A group of scientists recently discovered the global, developing and remarkable make-up of Plasmodium vivax, one among the five species of malaria that infect humans.

The research associates the spread of the parasite back to colonial seafaring, in addition to other development and accentuates the problems faced by health experts while controlling the parasite.

According to Jane Carlton, a professor in New York University's Department of Biology, Plasmodium vivax will be the last existing malaria parasite.

Carlton, who led the study, noted that in their findings the team of scientists discovered that the parasite is evolving in response to anti-malarial drugs and is also getting accustomed to regional differences. This clearly indicates that an array of techniques will likely be essential to get rid of it globally.

Daniel Neafsey, who co-led the study, generated the data, and serves as associate director of the Genomic Center for Infectious Disease at the Broad Institute noted that the DNA data reveals that P. vivax has had a contrasting history of connection with global human populations as compared to other malaria parasites.

This indicates that uncommon aspects of its biology may have led the ways in which it spreads around the globe, according to a post on New York University official website.

P. vivax is behind approximately 15.8 million clinical malaria cases every year. However, it remains understudied considering that it is less lethal as compared to other species and citing the fact that it has been tough to analyze because it cannot be grown in the lab. But that's not all, separating the parasite's DNA from human DNA posses another challenge.

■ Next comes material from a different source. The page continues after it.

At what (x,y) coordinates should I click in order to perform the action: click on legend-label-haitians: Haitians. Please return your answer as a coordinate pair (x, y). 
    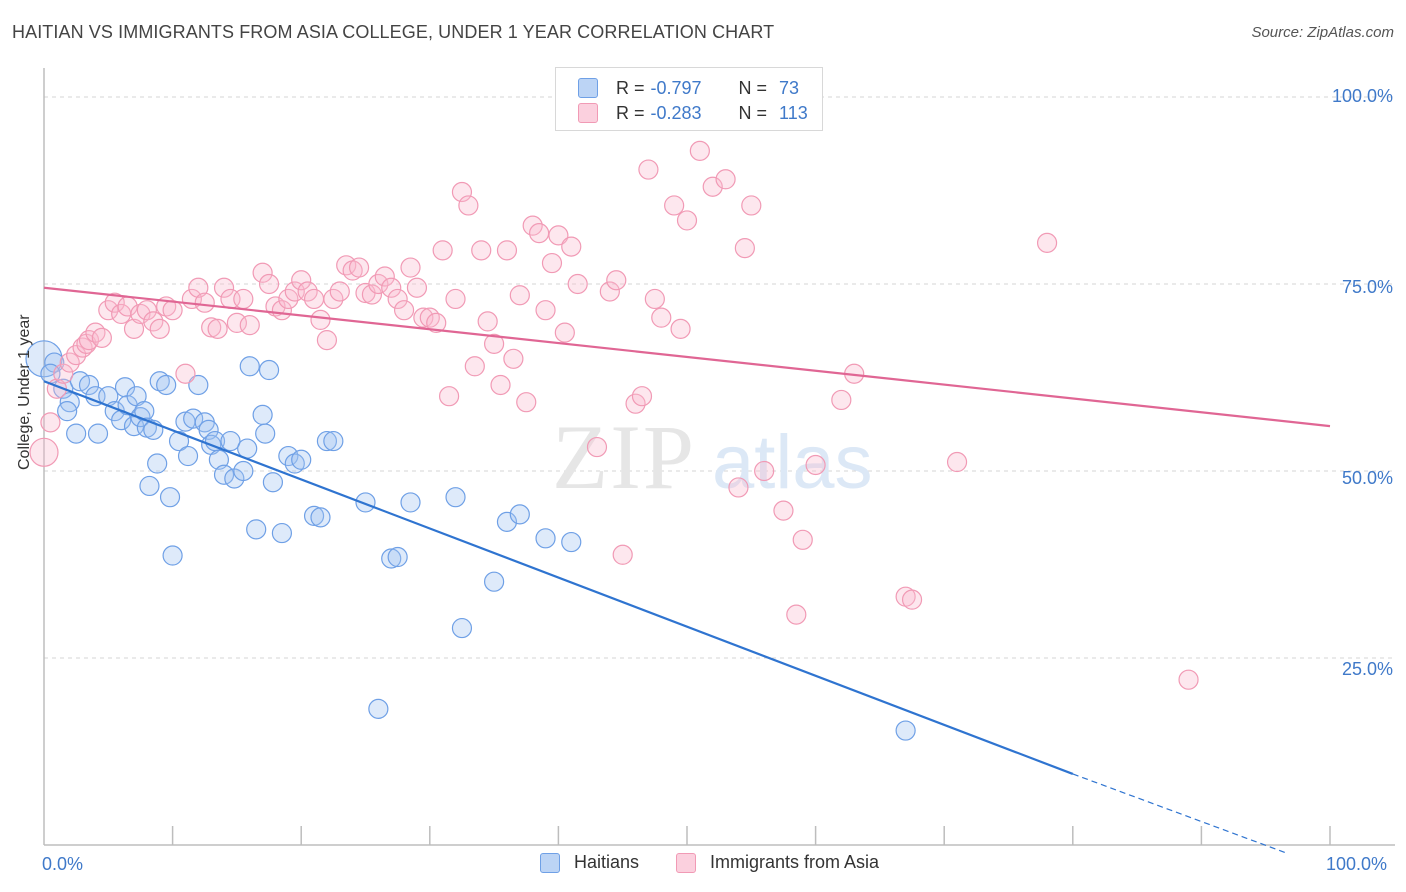
    Looking at the image, I should click on (607, 862).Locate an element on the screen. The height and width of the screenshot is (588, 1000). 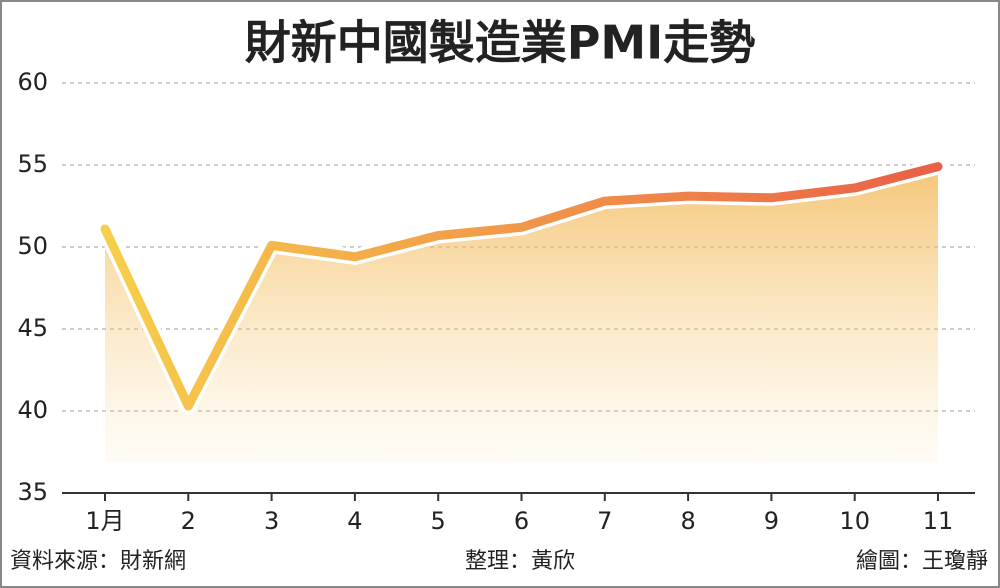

Researchers arranged about 200 DNA samples of P. vivax that were collected from patients in order - the largest number of P. vivax genomes arranged in a sequence to date - in 11 countries, including Thailand, Peru, Papua New Guinea, Myanmar, Mexico, India, Colombia and Brazil. The scientists successfully separated P. vivax DNA from its human host by employing a set of one-of-a-kind 'sticky baits' that nabbed the parasite DNA, allowing the human DNA to be washed away, ScienceNewsline reported.

The team of scientists collected patient samples via the International Centers of Excellence for Malaria Research - a global network of self-supporting research centers in malaria-endemic environment that offer tools, knowledge and evidence-based approach to support in-country researchers who are working in varied settings, particularly within governments and healthcare institutions.

The sequencing of the parasite's genome led to a slew of new understanding of the nature of P. vivax as it exists today. In addition, it also acted as a genetic history book of the studied areas:

  • Central and South American P. vivax populations are inherently different and discrete from all other contemporary P. vivax populations.
  • Modern African and South Asian P. vivax populations are genetically identical.
  • Mexico P. vivax show relatively homogeneous genetic makeup, reflecting a constant decline of the disease in the country over the last decade.
  • The Papua New Guinea (PNG) population of P. vivax is extremely diverse as compared to other P. vivax populations.
  • P. vivax is more genetically different as compared to the deadlier malaria species P. falciparum.
  • Resistant forms of two genes linked with antimalarial drug resistance have cleared through the global population.
  • Numerous genes were recognized as adjusting to regional changes in the human host and mosquito vector.